From enigmatic plot to disconcerting characters, normality is but a common thread in Katya Apekina’s debut novel, “The Deeper the Water the Uglier the Fish.” Coming from a mother who swallows her loved ones whole and a narcissistic father, two daughters are torn between the chaotic obsessions and depressions of their parents. After Edith and Mae’s mother, Marianne, attempts to hang herself they are taken under the wing of their father, Dennis — a former civil rights activist and glamorous author. The plot is a series of question marks and unsettling flashbacks that are gradually filled out by the tangle of narratives.
Turbulent and beautifully twisted, Apekina’s narrative ping-pong game combines Edith’s present viewpoint with Mae’s retrospective future narration. Readers observe in discomfort the unraveling of each obsessively sinister relationship between parent and child. This charactorial tension is unsettling and glues your eyes to each passing word. Each character is layered with instabilities that compile and decompose. Alongside the instabilities of the other characters, they form a complex web of alluring destruction. The narrative is further peppered with psychiatric records, telephone conversations, letters and book reviews that provide backstage glances into the mental framework of each character.
Apekina employs a blend of perspective and shifting timeframes to propel the novel with stunning volatility. Edie’s chapters are dated with 1997, while much of the offhand excerpts are either dated from the ’60s or left completely undated. Many of the sideline excerpts are recited by witnesses like Dennis’s sister, Aunt Rose, his envious lover, Amanda, Edith’s new friend, Charlie, her recent boyfriend Markus and Cronus the cat. Each figure retells different pieces to this plot puzzle, and as the story unravels, so too does the mental stability of each character.

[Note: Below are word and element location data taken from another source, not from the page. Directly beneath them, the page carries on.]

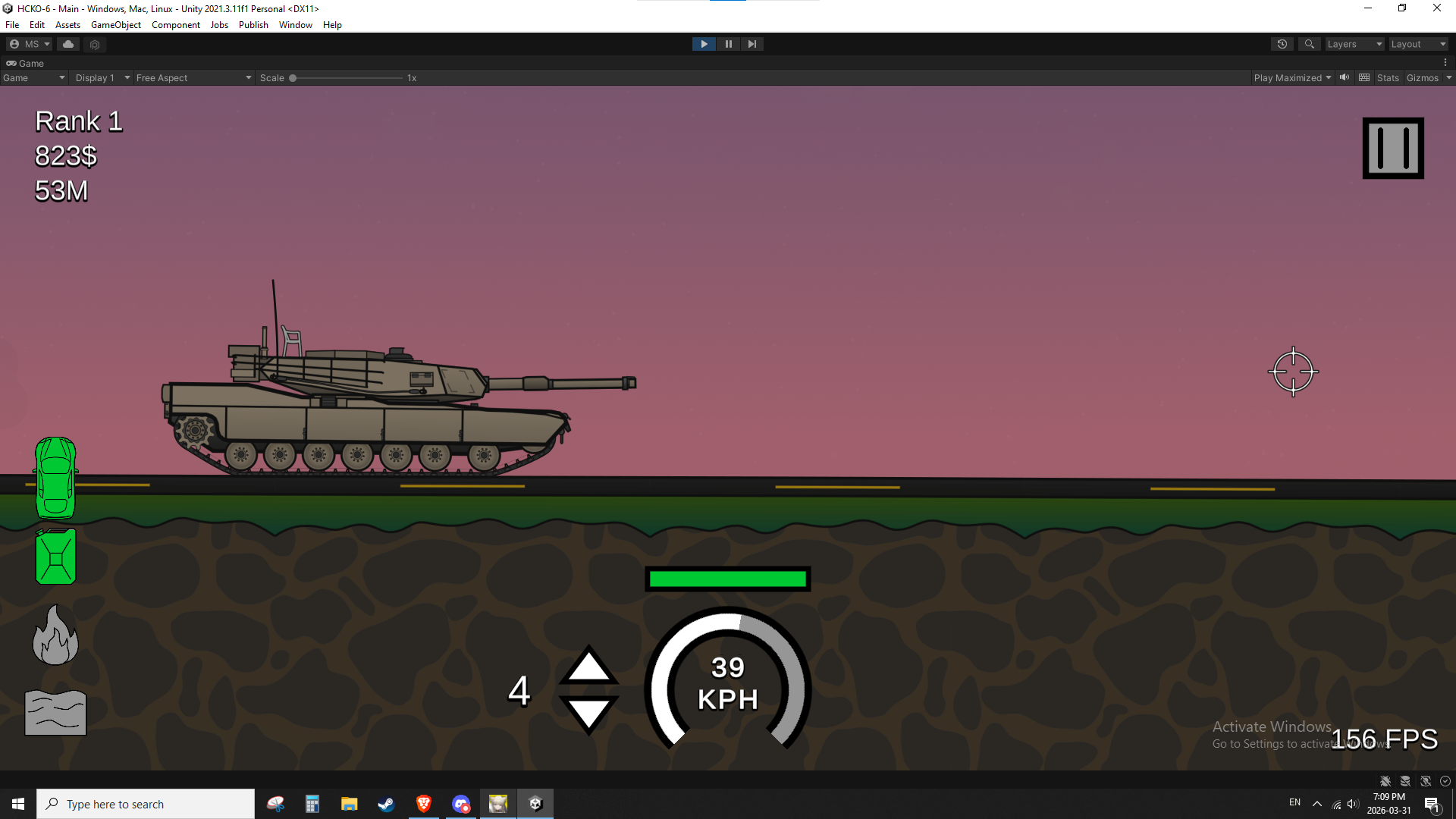Toggle the Stats overlay

pos(1388,77)
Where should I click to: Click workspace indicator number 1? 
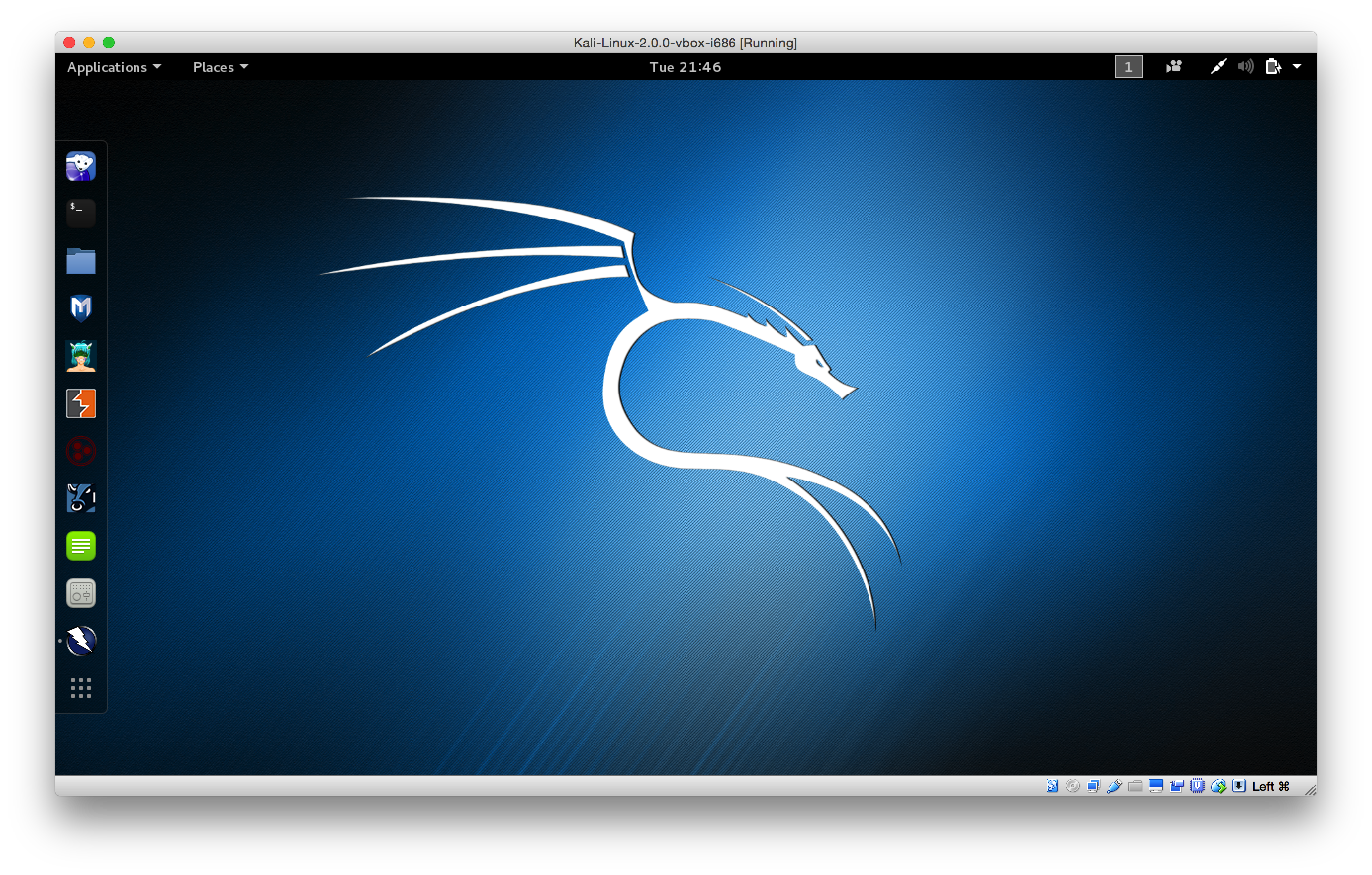(1128, 67)
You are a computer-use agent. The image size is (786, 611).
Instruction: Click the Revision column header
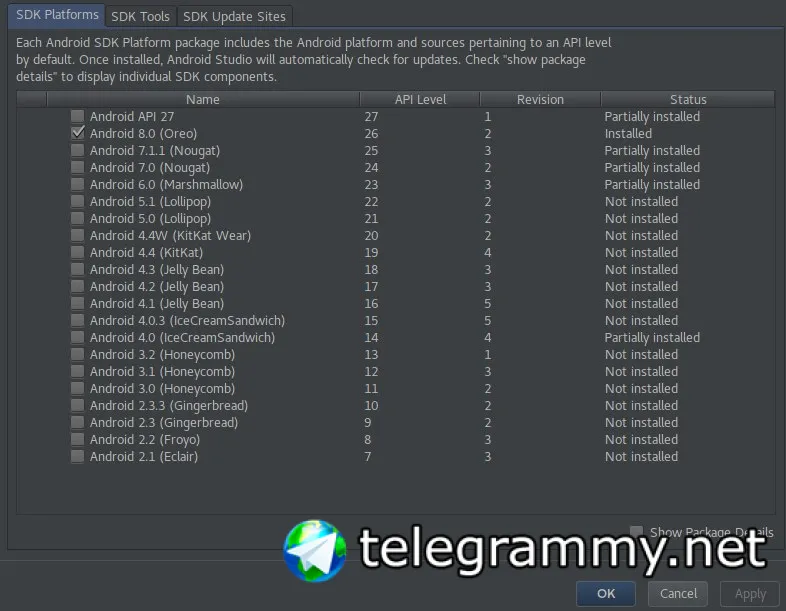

It’s almost easy to dismiss Marianne as a hallucinating, deranged women, but Edith’s determination to reclaim her mother’s name brings Marianne back into focus as a character of intrigue. At the same time there is ambiguity in the source of Edith’s hunger for her mother’s attention as she had always been the second-place child in her mother’s eyes. Mae struggles to distance herself from Marianne’s possessive influence as she describes, “Yes, mom dragged me with her to every terrible place. I needed to get as far from her as I could. She was consuming me. That day she tried to hang herself from the rafter in the kitchen, I’d been lying on the bedroom floor. My mind was a radio tuned to her station and her misery paralyzed me.” Mae replaces her mother’s obsession with her own delusional infatuation with her father. Mae desires to fill his need for a damaged, unstable muse. As Marianne describes best Dennis “liked his birds with their wings broken.” Almost ironically, Mae slowly starts to embody her mother’s mannerisms and manic tendencies to become the not-so-perfect muse for Dennis and is essentially consumed by insanity in the process.
Apekina asks an essential question: Whose voice gets to be heard? The famed father, a suicidal mother, two neglected daughters or the side characters who observe the chaos from a safe distance?
“The Deeper the Water the Uglier the Fish” exposes more than the inner workings of parent-child relationships and the darker shades of mental illness, it digs into pressing themes of today’s political climate and the gendering of society. It provides a timely interpretation of the silencing and reinventing of voices through the power of men. Apekina perfectly plants seeds for respecting and believing the voices of women while leaving ambiguous gaps in the narrative for the reader’s interpretative delight. The story is left unresolved for a much-anticipated follow up novel, and it’s good timing: The world was far overdue for such a relevant, tantalizing and desirably addictive novel.